Rosatom, the state nuclear industry in Russia denies any involvement in the rejection. It sets up an “independent” commission which concludes in the same direction and which brings out the thesis of the fall of a satellite. And there, all of a sudden, Rosatom recognizes regular rejections of ruthenium-106 in the environment and declares these rejections are within the admissible limits. And there wasn’t any particular incident to report. This means the limit must be very high.

The conclusion is that Russia has not changed much since Chernobyl. Without an independent laboratory on site, glasnost did not affect the nuclear sector.

Ruthenium-103 was also present in the rejection , February 5 2018

A meeting with international experts took place in Russia at the end of January 2018 about this ruthenium case, including IRSN. It appears that in some countries ruthenium-103 was also present in the radioactive cloud. Surprisingly, there has been no official communication so far, which gives some indication of the potential source of this contamination. On January 22nd, the Bundesamt für Strahlenschutz in Germany was still saying that there was only ruthenium-106.

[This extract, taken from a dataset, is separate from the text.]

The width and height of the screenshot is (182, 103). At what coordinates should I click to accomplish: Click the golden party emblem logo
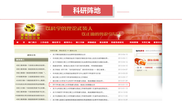point(30,28)
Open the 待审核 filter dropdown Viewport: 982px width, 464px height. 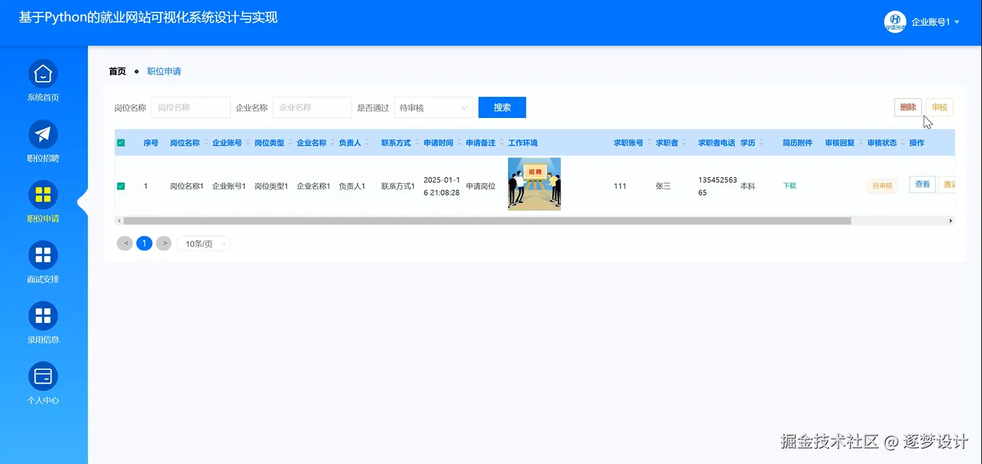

 The half-life of ruthenium-103 is 39.26 days, which means that it disappears much faster than ruthenium-106, which has a half-life of 373.6 days. And so the nuclear fuel at the origin of the rejection must not be out of the reactor for a long time: 3 to 4 years maximum. However, in general, the treatment of spent fuels is done on older fuels.

 The Russian press deduces that this exonerates the Mayak site. It does makes it possible to exclude a priori vitrification which was strongly suspected until now, unless, for some obscure reason, young fuel could be treated and the residues vitrified. On the other hand, the manufacture of radioactive sources is generally done on “young” spent fuel. And Mayak makes sources …

French press mentions the commission by CEA and INFN in Italy to the Mayak nuclear complex of a source of cerium-144 for a physics experiment. However, the production of this source requires the treatment of “young” fuels, less than 5 years old. The article speaks of troubling coincidence.

This rejection is mysterious enough to put everything on the table and we hope for an official communication from the international experts present in Russia.

On February 6, IRSN posted a briefing note in French and English and a report in English only summarizing its investigations confirming the detection of ruthenium-103 and studying the hypothesis of the manufacture of a source of cerium-144. The report is rich in information.

Article initially published on November 11, 2017 on the ACRO website.

ACRO is a French non governmental organisation that operates a laboratory for radioactivity analysis. It was created in 1986 as a response to people’s demands for information and reliable independent testing. It is a member of NTW since 2013.